Jambi, 7 Februari 2024 – Kajian Wahana Lingkungan Hidup Provinsi Jambi (Walhi Jambi) dan Trend Asia menegaskan pentingnya pembatalan rencana pengembangan PLTU mulut tambang, khususnya PLTU Mulut Tambang 1 dan 2 di Jambi, yang dipandang berpotensi merusak lingkungan dan merugikan masyarakat. Pengembangan batubara tidak diperlukan mengingat ketersediaan listrik jaringan Sumatera telah oversupply, dan pengembangan lebih jauh akan semakin mempersulit pengembangan energi terbarukan yang menjadi prioritas publik. Apalagi, pembangkit-pembangkit yang sudah ada di Jambi juga sudah mendapat penolakan oleh publik terdampak.
Pada Maret 2014, PLN berniat membangun pembangkit listrik tenaga batubara berkapasitas 800 MW di Provinsi Jambi, yang diproyeksikan mulai beroperasi pada tahun 2019 dan 2020. Namun dalam Rencana
Jangka Panjang 2016-2025, besaran proyek diubah menjadi 2×600 MW. Selanjutnya, dalam Rencana
Jangka Panjang 2017-2026, proyek tersebut dibagi menjadi dua proyek yaitu PLTU MT Jambi-1 (2×300 MW) dan PLTU MT Jambi-2 (2×300 MW). Konsep PLTU mulut tambang didorong untuk memanfaatkan cadangan batubara berkalori rendah yang tersedia secara lokal.

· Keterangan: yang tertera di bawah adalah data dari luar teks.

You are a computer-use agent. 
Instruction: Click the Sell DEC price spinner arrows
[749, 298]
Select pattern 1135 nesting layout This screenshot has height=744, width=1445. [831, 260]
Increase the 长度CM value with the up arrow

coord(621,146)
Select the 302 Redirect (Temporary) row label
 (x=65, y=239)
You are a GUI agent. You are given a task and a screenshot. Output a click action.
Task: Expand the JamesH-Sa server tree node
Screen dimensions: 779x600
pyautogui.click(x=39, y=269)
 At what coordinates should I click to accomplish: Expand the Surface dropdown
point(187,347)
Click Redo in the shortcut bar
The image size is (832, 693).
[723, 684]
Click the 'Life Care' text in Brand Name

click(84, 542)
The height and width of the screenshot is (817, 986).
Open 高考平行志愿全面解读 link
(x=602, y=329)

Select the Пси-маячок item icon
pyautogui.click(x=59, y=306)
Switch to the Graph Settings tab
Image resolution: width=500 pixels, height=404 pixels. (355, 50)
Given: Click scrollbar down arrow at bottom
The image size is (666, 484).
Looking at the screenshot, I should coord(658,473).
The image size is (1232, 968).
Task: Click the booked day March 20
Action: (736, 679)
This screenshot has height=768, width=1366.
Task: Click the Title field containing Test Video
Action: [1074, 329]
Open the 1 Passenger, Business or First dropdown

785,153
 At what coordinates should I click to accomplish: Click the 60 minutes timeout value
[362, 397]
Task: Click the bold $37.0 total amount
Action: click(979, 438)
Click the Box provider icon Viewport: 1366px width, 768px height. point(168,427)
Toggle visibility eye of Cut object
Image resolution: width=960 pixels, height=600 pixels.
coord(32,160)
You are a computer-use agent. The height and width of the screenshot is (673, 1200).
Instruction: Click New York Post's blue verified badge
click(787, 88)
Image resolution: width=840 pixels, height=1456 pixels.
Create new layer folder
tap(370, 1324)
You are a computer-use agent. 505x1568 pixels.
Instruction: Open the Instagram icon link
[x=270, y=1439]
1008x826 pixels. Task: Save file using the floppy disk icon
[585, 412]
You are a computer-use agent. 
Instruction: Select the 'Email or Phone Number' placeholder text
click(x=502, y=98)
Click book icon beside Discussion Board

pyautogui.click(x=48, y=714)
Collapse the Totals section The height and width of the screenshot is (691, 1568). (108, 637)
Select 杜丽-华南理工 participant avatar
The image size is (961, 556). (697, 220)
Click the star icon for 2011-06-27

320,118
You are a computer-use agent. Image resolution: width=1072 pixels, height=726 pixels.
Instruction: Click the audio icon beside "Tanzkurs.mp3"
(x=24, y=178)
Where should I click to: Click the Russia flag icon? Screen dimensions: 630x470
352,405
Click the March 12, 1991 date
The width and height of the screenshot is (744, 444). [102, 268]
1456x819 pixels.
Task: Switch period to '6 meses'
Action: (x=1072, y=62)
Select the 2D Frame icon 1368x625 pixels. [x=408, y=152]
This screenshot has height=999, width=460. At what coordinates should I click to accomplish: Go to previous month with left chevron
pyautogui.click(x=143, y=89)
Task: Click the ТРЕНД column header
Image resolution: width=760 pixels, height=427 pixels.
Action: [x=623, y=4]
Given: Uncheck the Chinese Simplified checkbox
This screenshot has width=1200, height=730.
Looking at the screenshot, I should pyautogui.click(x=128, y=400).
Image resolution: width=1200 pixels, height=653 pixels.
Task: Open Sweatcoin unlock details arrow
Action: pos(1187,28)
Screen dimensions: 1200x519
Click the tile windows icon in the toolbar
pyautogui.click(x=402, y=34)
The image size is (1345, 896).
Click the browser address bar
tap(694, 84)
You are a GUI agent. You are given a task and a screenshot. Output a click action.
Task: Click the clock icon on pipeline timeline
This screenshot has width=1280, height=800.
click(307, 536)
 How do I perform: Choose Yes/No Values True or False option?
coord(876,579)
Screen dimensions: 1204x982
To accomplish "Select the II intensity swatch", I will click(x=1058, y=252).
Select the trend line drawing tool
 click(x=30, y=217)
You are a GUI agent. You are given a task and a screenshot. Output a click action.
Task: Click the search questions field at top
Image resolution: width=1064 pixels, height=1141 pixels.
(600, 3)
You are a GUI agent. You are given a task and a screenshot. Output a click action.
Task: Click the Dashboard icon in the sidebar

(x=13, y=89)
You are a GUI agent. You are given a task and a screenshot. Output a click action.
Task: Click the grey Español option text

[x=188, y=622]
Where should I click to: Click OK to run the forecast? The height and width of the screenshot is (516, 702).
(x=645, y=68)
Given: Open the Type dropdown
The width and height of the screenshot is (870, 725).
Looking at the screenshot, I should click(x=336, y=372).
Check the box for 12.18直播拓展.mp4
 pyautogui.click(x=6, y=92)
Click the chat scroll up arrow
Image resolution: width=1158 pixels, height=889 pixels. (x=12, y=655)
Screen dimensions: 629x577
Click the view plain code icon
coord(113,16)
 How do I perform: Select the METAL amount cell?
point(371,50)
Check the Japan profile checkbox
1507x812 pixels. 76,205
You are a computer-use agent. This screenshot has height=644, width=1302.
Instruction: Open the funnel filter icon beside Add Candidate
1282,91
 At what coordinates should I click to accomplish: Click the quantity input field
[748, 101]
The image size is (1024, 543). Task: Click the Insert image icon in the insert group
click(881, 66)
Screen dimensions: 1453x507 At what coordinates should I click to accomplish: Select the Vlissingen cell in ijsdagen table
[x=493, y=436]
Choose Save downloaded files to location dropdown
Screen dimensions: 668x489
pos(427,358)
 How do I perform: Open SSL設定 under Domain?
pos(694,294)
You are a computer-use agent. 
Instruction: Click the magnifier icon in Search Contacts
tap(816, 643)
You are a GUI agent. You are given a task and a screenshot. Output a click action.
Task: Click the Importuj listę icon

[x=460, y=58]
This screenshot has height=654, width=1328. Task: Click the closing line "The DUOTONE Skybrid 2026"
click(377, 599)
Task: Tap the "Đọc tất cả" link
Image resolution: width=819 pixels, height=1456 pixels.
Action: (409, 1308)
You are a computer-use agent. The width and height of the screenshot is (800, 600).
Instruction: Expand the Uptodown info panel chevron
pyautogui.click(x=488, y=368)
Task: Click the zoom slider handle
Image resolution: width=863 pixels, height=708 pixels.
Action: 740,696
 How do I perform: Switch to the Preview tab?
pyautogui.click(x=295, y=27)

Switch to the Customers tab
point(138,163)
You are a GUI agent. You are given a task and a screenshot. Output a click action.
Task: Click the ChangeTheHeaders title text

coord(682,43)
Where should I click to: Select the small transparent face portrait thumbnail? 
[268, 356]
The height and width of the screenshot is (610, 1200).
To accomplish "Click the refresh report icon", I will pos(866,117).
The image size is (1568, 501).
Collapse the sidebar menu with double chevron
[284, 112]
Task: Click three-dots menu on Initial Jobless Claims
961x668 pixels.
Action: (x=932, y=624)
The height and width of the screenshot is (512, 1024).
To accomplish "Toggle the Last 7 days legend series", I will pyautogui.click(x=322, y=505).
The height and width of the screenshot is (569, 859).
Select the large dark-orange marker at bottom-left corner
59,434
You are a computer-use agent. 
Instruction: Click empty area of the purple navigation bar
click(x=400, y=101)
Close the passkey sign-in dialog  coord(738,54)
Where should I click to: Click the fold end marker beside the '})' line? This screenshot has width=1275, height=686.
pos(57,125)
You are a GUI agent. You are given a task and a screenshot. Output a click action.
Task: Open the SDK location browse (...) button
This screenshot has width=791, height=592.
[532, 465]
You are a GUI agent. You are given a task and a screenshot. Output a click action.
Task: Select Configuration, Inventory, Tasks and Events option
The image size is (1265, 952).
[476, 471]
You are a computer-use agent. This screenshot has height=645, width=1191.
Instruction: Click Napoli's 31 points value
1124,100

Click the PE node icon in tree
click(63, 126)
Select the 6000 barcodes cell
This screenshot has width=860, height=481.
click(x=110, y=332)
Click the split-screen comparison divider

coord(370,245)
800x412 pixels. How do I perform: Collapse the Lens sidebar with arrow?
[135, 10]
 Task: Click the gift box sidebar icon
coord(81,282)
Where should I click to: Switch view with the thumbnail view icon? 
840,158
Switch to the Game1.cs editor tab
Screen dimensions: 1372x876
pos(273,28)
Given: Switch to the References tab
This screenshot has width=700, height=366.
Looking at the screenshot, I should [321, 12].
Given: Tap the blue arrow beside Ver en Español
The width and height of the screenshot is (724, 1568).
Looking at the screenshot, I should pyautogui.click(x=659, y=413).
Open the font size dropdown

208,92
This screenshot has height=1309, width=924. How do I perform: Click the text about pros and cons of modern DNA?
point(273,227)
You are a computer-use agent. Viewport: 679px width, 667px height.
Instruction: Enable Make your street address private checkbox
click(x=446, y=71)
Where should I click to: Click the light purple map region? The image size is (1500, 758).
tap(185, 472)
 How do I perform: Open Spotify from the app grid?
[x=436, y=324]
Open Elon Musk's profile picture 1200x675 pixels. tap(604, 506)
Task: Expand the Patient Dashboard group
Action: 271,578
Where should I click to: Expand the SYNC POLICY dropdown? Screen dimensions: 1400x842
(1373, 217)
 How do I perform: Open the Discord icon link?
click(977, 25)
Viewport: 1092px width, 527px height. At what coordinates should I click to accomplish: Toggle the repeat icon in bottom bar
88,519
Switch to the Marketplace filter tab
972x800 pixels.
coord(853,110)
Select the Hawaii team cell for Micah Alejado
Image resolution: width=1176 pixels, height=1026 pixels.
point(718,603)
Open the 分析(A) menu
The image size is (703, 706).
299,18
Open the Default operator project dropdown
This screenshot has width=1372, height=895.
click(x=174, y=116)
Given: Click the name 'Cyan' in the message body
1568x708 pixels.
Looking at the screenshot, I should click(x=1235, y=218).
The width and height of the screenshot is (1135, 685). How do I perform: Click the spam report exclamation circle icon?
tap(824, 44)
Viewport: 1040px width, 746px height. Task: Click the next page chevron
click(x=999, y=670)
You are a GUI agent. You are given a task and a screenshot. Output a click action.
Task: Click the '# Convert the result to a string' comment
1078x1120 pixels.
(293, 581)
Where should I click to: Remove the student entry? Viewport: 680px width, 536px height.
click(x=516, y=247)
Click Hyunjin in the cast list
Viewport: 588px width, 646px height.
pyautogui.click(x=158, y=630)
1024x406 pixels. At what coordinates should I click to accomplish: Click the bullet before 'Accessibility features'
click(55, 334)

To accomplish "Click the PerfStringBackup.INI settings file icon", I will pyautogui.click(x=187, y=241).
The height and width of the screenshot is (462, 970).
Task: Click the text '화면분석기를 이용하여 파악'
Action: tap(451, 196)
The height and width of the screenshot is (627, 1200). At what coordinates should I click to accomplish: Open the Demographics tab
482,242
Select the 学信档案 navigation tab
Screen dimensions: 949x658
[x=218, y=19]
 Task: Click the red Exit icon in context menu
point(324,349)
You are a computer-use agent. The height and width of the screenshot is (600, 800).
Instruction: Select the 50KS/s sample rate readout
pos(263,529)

“Semakin rendah kualitas batubara, semakin sedikit panas yang dihasilkan. Karena itu PLTU mulut tambang akan membutuhkan pasokan 1,5 hingga dua kali jumlah batubara dibanding PLTU non-mulut tambang. Hal ini yang membuat pengusaha tambang berbondong-bondong membidik PLTU MT. Padahal listrik sudah oversupply dan PLTU yang sudah ada menimbulkan kerusakan lingkungan dan mengganggu warga. Siapa yang diuntungkan oleh pembangunan ini? Tentu sesungguhnya hanya pengusaha. Apapun jenisnya PLTU, semua berbahaya,” ujar Zakki Amali, Manajer Riset Trend Asia.
Provinsi Jambi yang tergabung dalam jaringan Sumatera saat ini sudah kelebihan pasokan (oversupply) hingga 34%. Angka ini dapat tumbuh menjadi 52.2% per 2025 dan bertahan di atas 39% per 2030 jika pembangunan-pembangunan PLTU diteruskan. Kelebihan pasokan ini membuat PLN merugi dalam skema take-or-pay dan mempersulit energi terbarukan untuk masuk. Kondisi ini akan diperburuk oleh pembangunan pembangkit batubara seperti PLTU MT Jambi 1 dan 2.
Pembangunan PLTU MT juga akan menimbulkan ancaman bencana ekologis. Dari dokumen AMDAL, PLTU MT Jambi 1 akan membutuhkan air sebanyak 36.000 m³ yang akan diambil dari aliran sungai Desa Pemusiran[1]. Hal ini berpotensi menimbulkan krisis air pada masyarakat. Sungai Sekamis, Sungai Selempado, dan berbagai sungai lain juga berpotensi tercemar akibat aktivitas pertambangan batubara dan pengoperasian PLTU. Polusi udara dari PLTU akan mengancam Desa Pemusiran dan Desa Lubuk Napal, yang sudah terganggu oleh debu pertambangan.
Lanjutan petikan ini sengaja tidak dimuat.